##### Extrait fourni

Le dimanche consacré aux vocations nous invite à réfléchir aux choix mystérieux de Dieu, car les notions de vocation dans la vie courante et dans la vie religieuse ne sont pas reçues de la même manière par l’entourage.
Dans la vie courante, une vocation est perçue comme un privilège : voici quelqu’un qui sait ce qu’il veut faire de sa vie. Le voici donc motivé pour prendre les chemins nécessaires pour y arriver…
Quand on parle de vocation dans l’Église, un premier réflexe de paroissien consiste à s’affranchir de la proposition, en posant par principe que : « cela ne peut pas s’adresser à moi, comment Dieu pourrait-il avoir besoin de l’anonyme que je suis ? »
Une première remarque est que tout le monde a pensé cela, depuis Moïse : « Je ne sais pas parler : regarde du côté de mon frère Aaron, qui lui est un bon orateur. » Réponse de Dieu : « D’accord, je m’adresserai donc à toi et Aaron parlera au peuple… »
Une deuxième remarque est que pour être admissible à l’attention de Dieu, nous pensons qu’il faut prier de longues années, faire des retraites et se former… longtemps, « et je n’ai ni le temps ni les aptitudes ! »
Alors, apprenez comment Dieu est venu me chercher un jour d’agacement et de mauvaise humeur…
En 1992, l’Église de Nanterre organise un synode pour recenser les forces dont elle dispose. Pendant la préparation, considérant l’âge élevé des prêtres (déjà !), je me dis qu’il faudrait les soulager des taches matérielles en créant des gérants de paroisse (cadres jeunes retraités) qui eux, gèreraient les relations de l’Église avec la mairie, les autorités en général, les artisans et les corps d’état qui interviennent dans le cadre de l’entretien du bâtiment, car, disais-je : « l’ordination ne donne pas des lumières sur tout ! Que nos prêtres se chargent d’abord de la Parole ! »

##########
##### Données fournies

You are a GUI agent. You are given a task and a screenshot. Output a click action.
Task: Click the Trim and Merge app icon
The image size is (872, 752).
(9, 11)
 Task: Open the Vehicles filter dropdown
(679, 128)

##########
##### Données fournies

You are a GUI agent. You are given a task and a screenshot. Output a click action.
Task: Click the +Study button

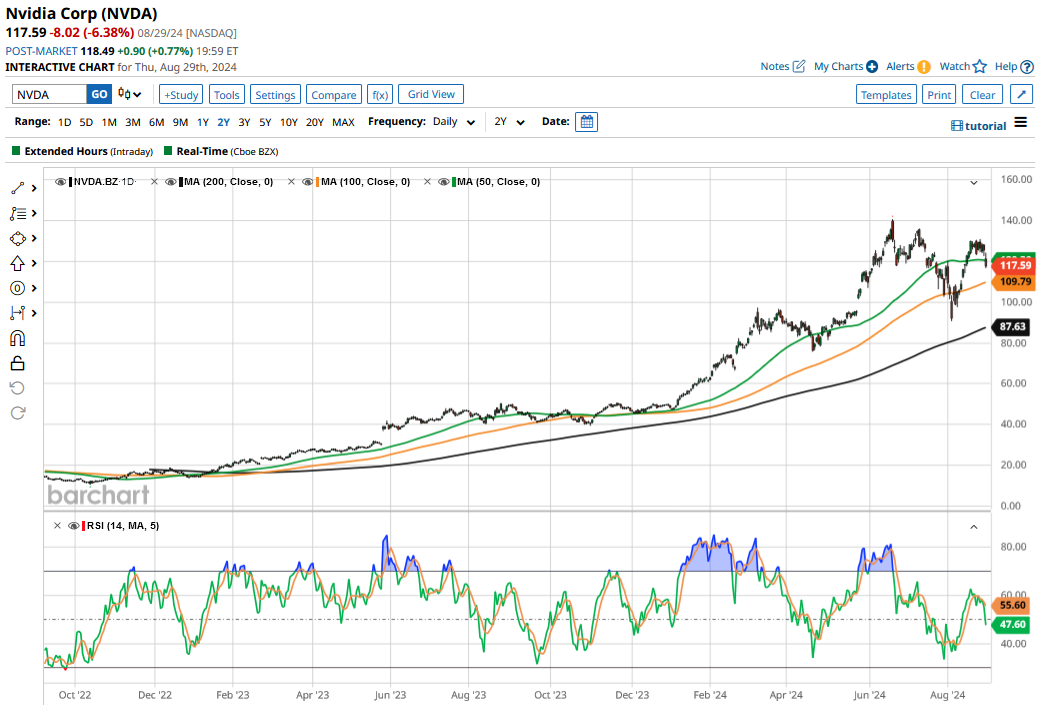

##########

Écrivez la suite du texte sur la vocation, en reprenant juste après sa dernière phrase. Les enregistrements ne sont d'aucune utilité ici.

Résultat -
Au synode : déception ! Je comprends vite que l’Église – comme d’habitude – recense ce qu’elle connait : une session sur les prêtres, une sur les diacres et une sur les laïcs en charge ecclésiale. Rien sur la nouveauté et je me dis que je suis venu perdre mon temps. D’ailleurs je ne garde aucun souvenir de la session sur les prêtres. La semaine suivante, je participe à la session des diacres en trainant les pieds. Nous nous retrouvons par petits groupes (Assemblée particulière n°5), pour faire remonter des idées. Et des idées il y en a !
« Si nous voulons des diacres, il faut qu’ils soient jeunes, parce qu’une Église de retraités, non merci ! Mais aussi, on les veut bien formés, parce qu’annoncer la Parole, ce n’est pas rien. Alors, s’il leur faut du temps pour se former, peut-être faut-il qu’ils aient une certaine fortune pour ne pas être obligés de travailler tout le temps… » Et là, j’éclate de rire en moi, imaginant un jeune papou de Nouvelle Guinée réveillé un matin par L’Esprit lui murmurant à l’oreille : « J’ai une place pour toi à Rueil-Malmaison ! » C’était à peu près aussi vraisemblable !
Je me retrouve debout, et dis face au groupe : « Si nous voulons des diacres, ils sont ici parmi nous ! »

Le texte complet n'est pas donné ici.